Main stage one and hard working Newfoundland band, Great Big Sea, roped in to start the festival proper, practically have to be fenced in to keep them on the stage. They very quickly establish a good rapport with the audience and deliver a mixture of their own songs, traditional tunes and a cover of REM's End of the World

Jez LoweNext up were Jez Lowe and The Bad Pennies who, unfortunately, drive me to the bar, unable to take the Geordie gloom and despondency - and those were the happy songs.

Beth Orton came on stage to the delight of budding, teenage songstresses in the audience and, despite her cold, dispensed songs such as Galaxy of Emptiness, Tangent and the new single, Best Bit, from her new album. By the time she finished up with Someone's Daughter an initially reluctant audience was on its feet.

Stage being reset, top up beer, check programme to find the next act, Sharon Shannon, has toured with the Waterboys, collaborated with a host of stars, and is, I quote, "to the acccordion what Jimi Hendrix was to the guitar.", hmm. Accordion, fiddle, reels etc. Beth Orton drops in to check out the set and she seems as bemused as I was at the ecstatic reception given to Sharon Shannon. Perhaps she was expecting, as I was, an accordion set ablaze with lighter fuel and the Star Spangled Banner, it never happened, strange.

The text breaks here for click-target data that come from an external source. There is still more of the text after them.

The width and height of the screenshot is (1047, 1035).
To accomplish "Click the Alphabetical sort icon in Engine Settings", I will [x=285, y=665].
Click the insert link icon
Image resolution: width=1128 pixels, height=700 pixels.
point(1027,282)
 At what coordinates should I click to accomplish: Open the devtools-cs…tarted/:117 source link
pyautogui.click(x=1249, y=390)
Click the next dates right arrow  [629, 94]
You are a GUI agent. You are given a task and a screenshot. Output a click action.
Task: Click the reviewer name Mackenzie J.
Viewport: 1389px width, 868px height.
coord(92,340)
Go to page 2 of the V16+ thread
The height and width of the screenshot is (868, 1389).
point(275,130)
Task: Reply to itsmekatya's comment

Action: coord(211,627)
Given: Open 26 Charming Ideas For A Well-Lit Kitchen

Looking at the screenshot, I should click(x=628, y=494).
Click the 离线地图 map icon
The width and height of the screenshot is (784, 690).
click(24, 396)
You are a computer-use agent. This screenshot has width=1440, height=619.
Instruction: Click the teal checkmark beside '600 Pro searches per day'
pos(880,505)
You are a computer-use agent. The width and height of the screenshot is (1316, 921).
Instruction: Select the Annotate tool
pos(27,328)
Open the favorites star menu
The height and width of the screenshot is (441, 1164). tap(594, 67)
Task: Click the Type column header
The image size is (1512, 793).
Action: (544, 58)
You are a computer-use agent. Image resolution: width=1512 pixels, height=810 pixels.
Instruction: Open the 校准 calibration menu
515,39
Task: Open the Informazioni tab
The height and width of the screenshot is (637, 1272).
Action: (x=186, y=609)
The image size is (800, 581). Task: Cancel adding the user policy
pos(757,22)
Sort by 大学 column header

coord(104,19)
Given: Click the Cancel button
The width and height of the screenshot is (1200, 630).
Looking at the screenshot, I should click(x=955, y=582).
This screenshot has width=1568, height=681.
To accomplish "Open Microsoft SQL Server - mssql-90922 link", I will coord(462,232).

Musician's musician, host of hosts and this Festival's man in black, Mister Jools Holland and his Rythm and Blues Orchestra come on, knock out some palatable R&B, boogie woogie and honky tonk Joanna numbers. Guest vocalist is the ever delectable Sam Brown, causing some members of the audience to claim that this alone is worth the price of admission. The sound system problems return causing B J Cole's steel guitar solo to be an unintentionally acoustic number, played for the exclusive benefit of Sam Brown. A couple of Sqeeze numbers, a big finish, curtain call and the roof comes off, stars smile down and all the little pixies play fiddle music far into the night as I slip off to beddy-byes.